**EXTRACTED TEXT**
+++
7

The awesome Pivot and Unpivot Features in Oracle SQL

I decided to write about the Pivot and Unpivot clauses, because I find them very useful and powerful.

In this article I will try to explain how they are used and show you some examples of the things you can do with them.

These are features that were added in version 11g of the database, and are used to transpose or rotate rows into columns and columns into rows very easily.

Converting Rows Into Columns (The Pivot Clause)

Let’s start by looking at the Pivot clause.

To show you why you might need to do this type of operation, I’m going to show you a very simple example.

This is how the employee table I’m going to use for the example looks like:

ID NAME BIRTHDATE DEPARTMENT_ID HIRE_DATE
7 CHARLES DEAN 08-JUN-1973 00:00:00 3 01-MAR-2002 00:00:00
8 EDDIE FARREL 28-JUL-1980 00:00:00 1 20-APR-2009 00:00:00
4 STUART GARCIA 12-APR-1965 00:00:00 4 15-FEB-2010 00:00:00
11 LUKE MINT 19-OCT-1985 00:00:00 4 08-JAN-2011 00:00:00
9 GEORGE HAYES 03-AUG-1982 00:00:00 2 22-SEP-2012 00:00:00
3 LUISA JACKSON 08-MAR-1970 00:00:00 3 29-AUG-2013 00:00:00
2 JAMES BOSH 15-FEB-1992 00:00:00 2 01-JUL-2014 00:00:00
12 NIGEL OAKS 05-NOV-1997 00:00:00 4 01-OCT-2014 00:00:00
10 IGOR KEYS OSBOURNE 11-SEP-1987 00:00:00 3 14-NOV-2014 00:00:00
1 JOHN SMITH 01-JAN-1995 00:00:00 1 28-MAR-2015 00:00:00
5 JUSTIN BLACK 16-MAY-1990 00:00:00 1 02-MAY-2015 00:00:00
6 ANGIE CROOD 22-JUN-1998 00:00:00 1 01-JUL-2015 00:00:00
13 LUKE GREEN JR 05-FEB-1995 00:00:00 4 01-SEP-2015 00:00:00

Now suppose I am asked to create a query that tells me the number of employees that were hired in the years of 2014 and 2015 for each department. They want to see: The department id, and then a column for the number of employees hired in 2014 and another column for the number of employees hired in 2015.
+++
According to the article on Oracle SQL's Pivot and Unpivot clauses, in which database version were these features added?

**MATERIAL SUPPLIED**
+++
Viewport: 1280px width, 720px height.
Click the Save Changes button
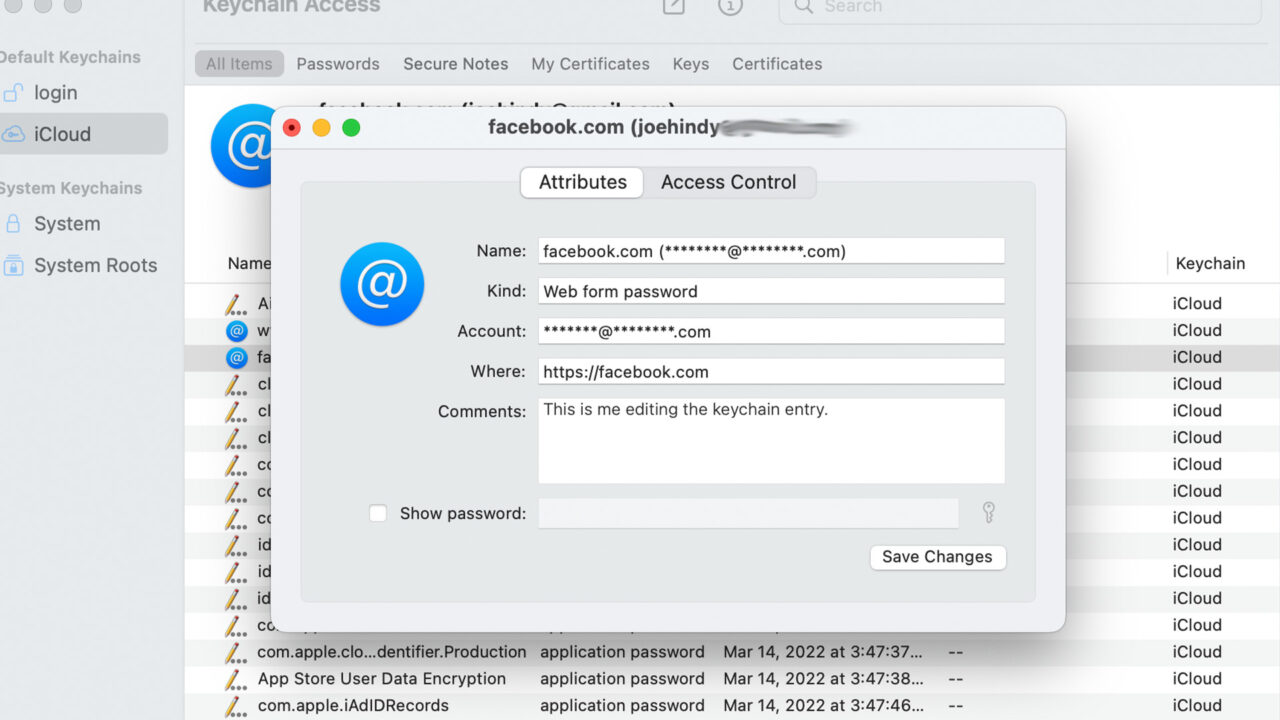click(937, 557)
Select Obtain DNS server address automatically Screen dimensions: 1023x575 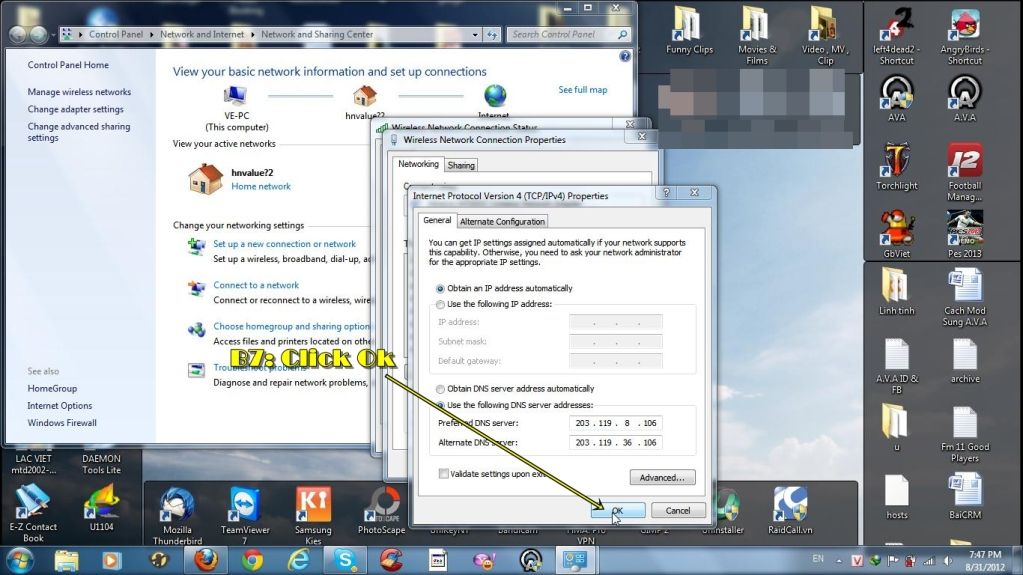click(440, 389)
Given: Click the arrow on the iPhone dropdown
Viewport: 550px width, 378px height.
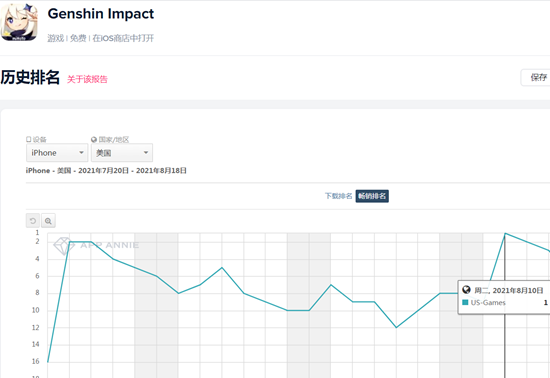Looking at the screenshot, I should [x=81, y=153].
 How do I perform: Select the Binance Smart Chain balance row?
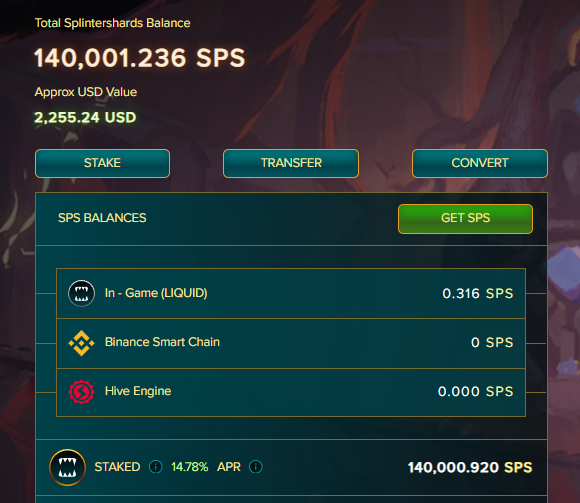291,343
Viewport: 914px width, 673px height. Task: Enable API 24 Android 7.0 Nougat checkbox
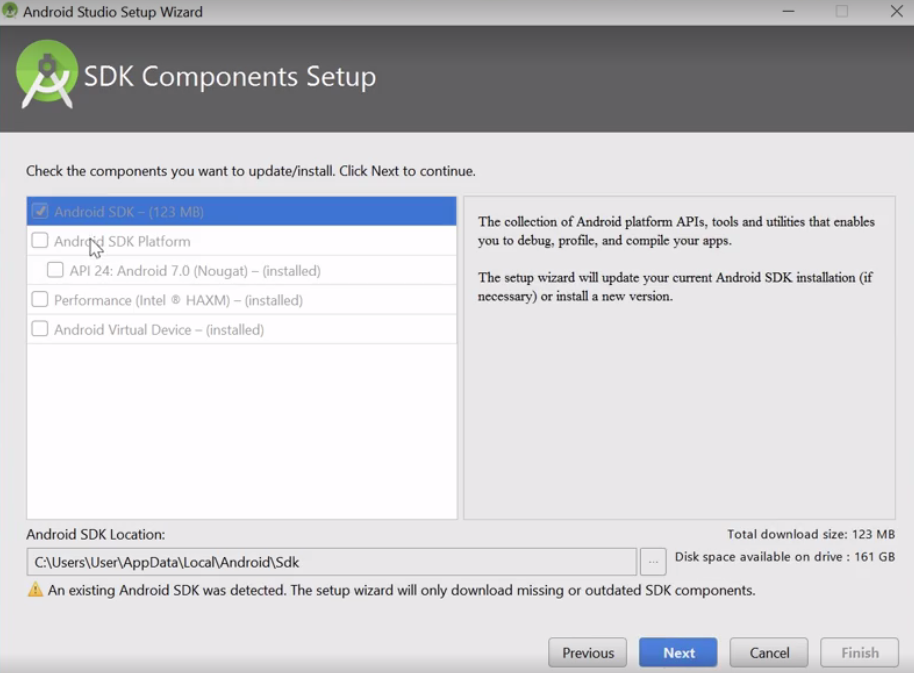click(x=55, y=270)
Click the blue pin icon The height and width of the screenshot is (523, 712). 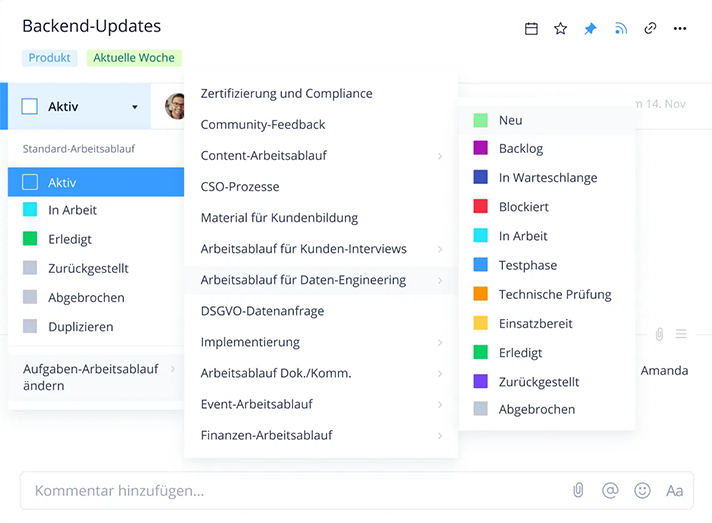[x=590, y=29]
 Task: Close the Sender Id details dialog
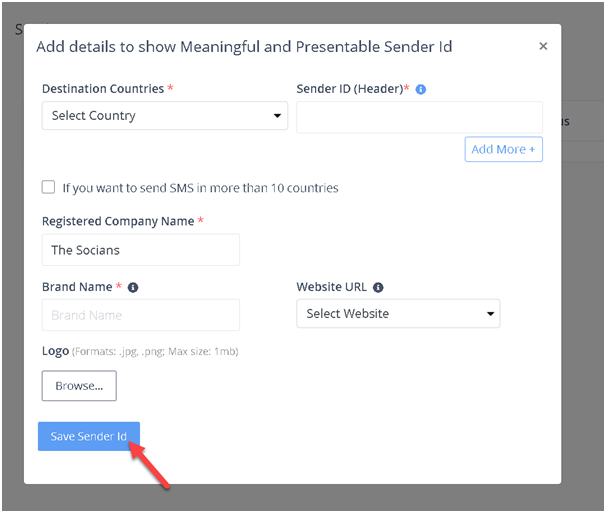pyautogui.click(x=543, y=46)
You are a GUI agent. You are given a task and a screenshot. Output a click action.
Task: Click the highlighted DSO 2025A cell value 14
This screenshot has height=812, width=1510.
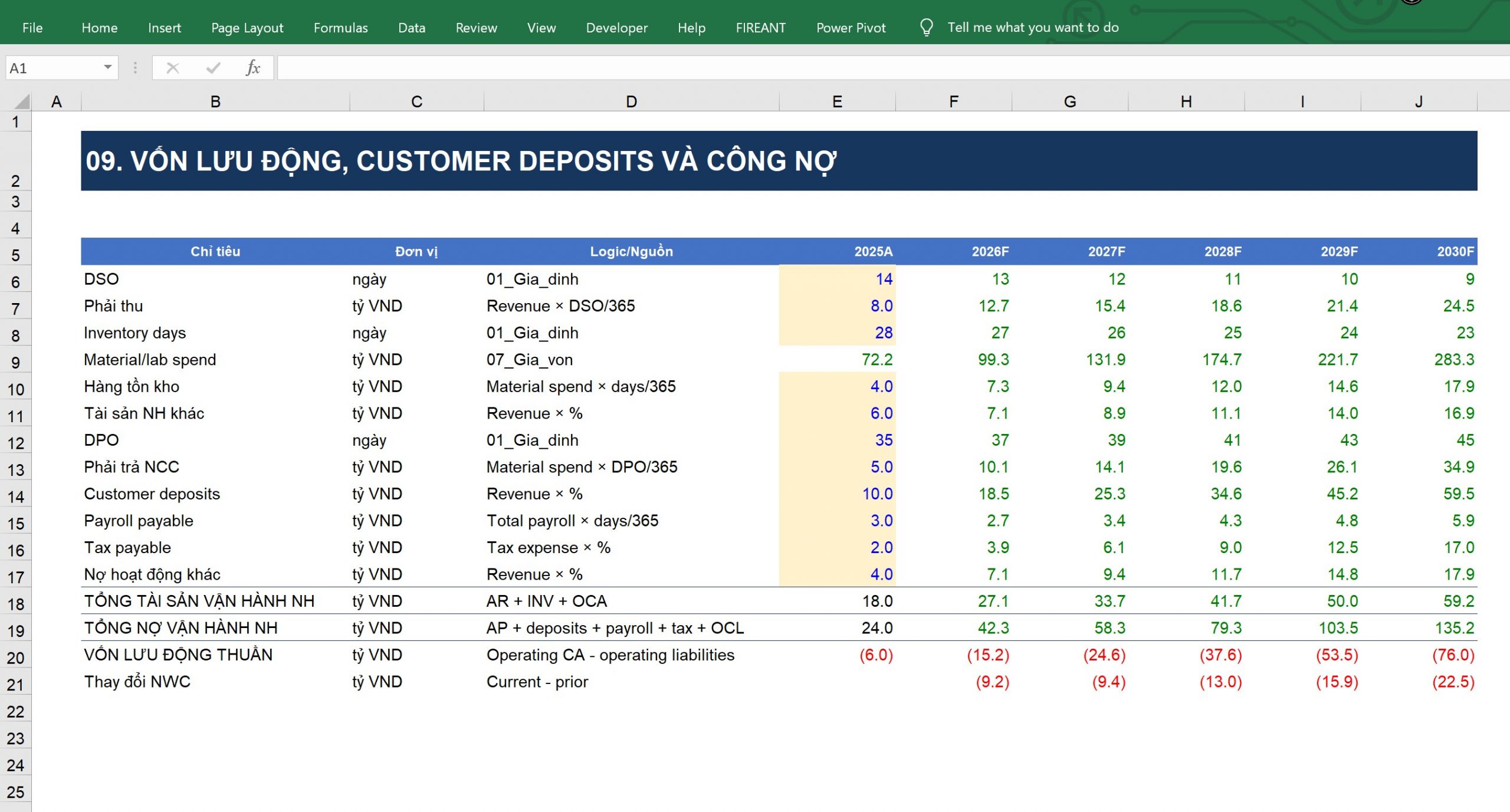[x=837, y=279]
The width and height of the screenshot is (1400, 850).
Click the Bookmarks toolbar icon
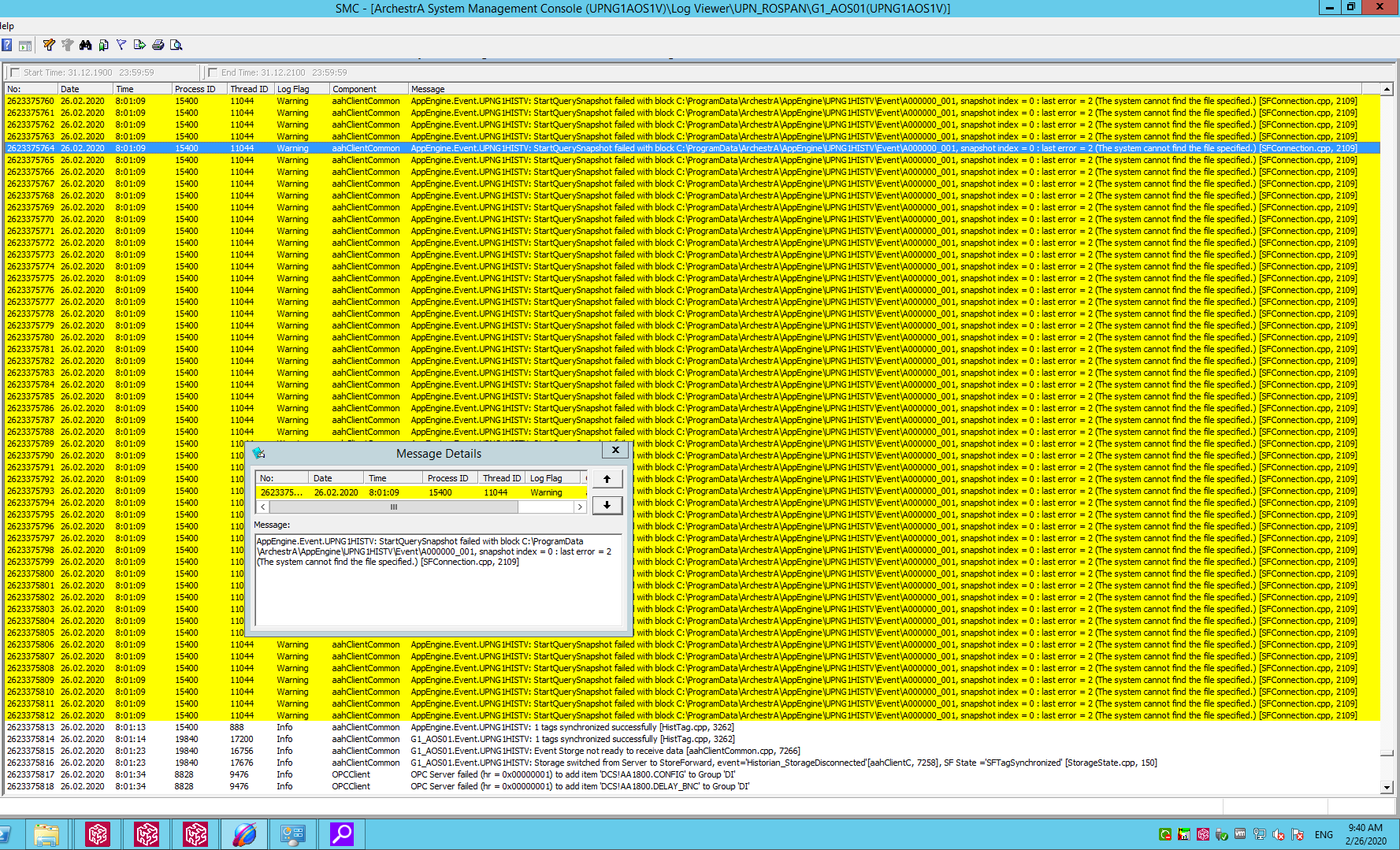[x=103, y=45]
+++
**CORRECT ANSWER**
Version 11g.